Chapitre 1

«-Voilà qui est bien, dit Aragorn en se levant. Je suis heureux que nous soyons enfin parvenus à un accord.

-Je m'en réjouis également, répondit Borlad, le chef de la délégation du Harad. Une nouvelle ère de paix s'ouvre entre nos deux peuples, à présent. »

Aragorn et lui se donnèrent l'accolade en souriant. Les autres personnes qui avaient participé aux pourparlers de ces trois derniers jours -les Haradrims, l'Intendant, le Roi du Rohan et quelques conseillers du Grand Roi- arboraient eux aussi une expression de joie et de soulagement. Les pourparlers avaient été délicats, mais Aragorn, avec toute sa sagesse et sa diplomatie, ainsi que l'aide de ses assistants, avait réussi à satisfaire les deux partis. Même Ulfang, le second de Borlad, qui s'était fréquemment opposé aux concessions que son maître était prêt à faire pour assurer la paix, s'était finalement soumis à ses décisions, quoique pas de gaité de coeur, à ce qu'il semblait.

« -Je vais donner des ordres pour qu'on prépare vos montures, dit Aragorn.

-Je vous remercie, roi Elessar, répondit Borlad. J'aurais aimé demeurer plus longuement ici pour mieux connaître le Gondor, mais le voyage de retour sera long, et il me tarde d'envoyer les premières caravanes de marchands jusqu'à cette cité. On m'a dit que vous-même vous mettriez bientôt en route vers l'Ithilien?

-Oui, en effet: je projette de partir peu de temps après vous, et je séjournerai quelques temps chez l'Intendant. Eomer-roi viendra également avec nous pour visiter sa soeur. »

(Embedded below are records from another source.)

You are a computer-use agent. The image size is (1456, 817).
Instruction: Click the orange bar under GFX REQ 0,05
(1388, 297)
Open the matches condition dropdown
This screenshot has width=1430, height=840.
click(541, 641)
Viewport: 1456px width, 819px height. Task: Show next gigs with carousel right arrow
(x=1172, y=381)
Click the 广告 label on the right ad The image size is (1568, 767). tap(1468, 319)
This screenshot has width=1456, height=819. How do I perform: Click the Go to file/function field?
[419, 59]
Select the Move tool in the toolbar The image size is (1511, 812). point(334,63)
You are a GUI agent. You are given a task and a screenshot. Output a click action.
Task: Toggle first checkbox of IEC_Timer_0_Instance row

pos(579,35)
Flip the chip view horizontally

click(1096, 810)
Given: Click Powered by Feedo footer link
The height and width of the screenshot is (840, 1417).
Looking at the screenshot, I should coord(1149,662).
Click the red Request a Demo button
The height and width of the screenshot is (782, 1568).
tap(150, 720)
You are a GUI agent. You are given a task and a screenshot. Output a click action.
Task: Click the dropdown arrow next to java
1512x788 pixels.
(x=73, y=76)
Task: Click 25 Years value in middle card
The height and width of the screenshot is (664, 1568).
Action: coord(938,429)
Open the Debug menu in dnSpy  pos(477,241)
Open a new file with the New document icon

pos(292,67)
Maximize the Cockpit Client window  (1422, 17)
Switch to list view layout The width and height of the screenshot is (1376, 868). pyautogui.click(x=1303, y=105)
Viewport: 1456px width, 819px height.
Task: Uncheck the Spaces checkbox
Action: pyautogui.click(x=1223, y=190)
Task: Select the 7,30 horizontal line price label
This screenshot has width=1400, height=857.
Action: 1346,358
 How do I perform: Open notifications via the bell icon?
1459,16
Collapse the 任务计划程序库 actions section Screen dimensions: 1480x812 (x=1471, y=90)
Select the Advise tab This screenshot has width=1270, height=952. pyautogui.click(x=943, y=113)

Aragorn n'en dit rien au Haradrim, mais il attendait avec impatience de chevaucher tranquillement en compagnie de ses amis, puis de profiter du calme de l'Ithilien, loin du protocole et des charges qui le pressaient à Minas Tirith. Cette pause ne durerait qu'une dizaine de jours, mais elle serait la très bienvenue!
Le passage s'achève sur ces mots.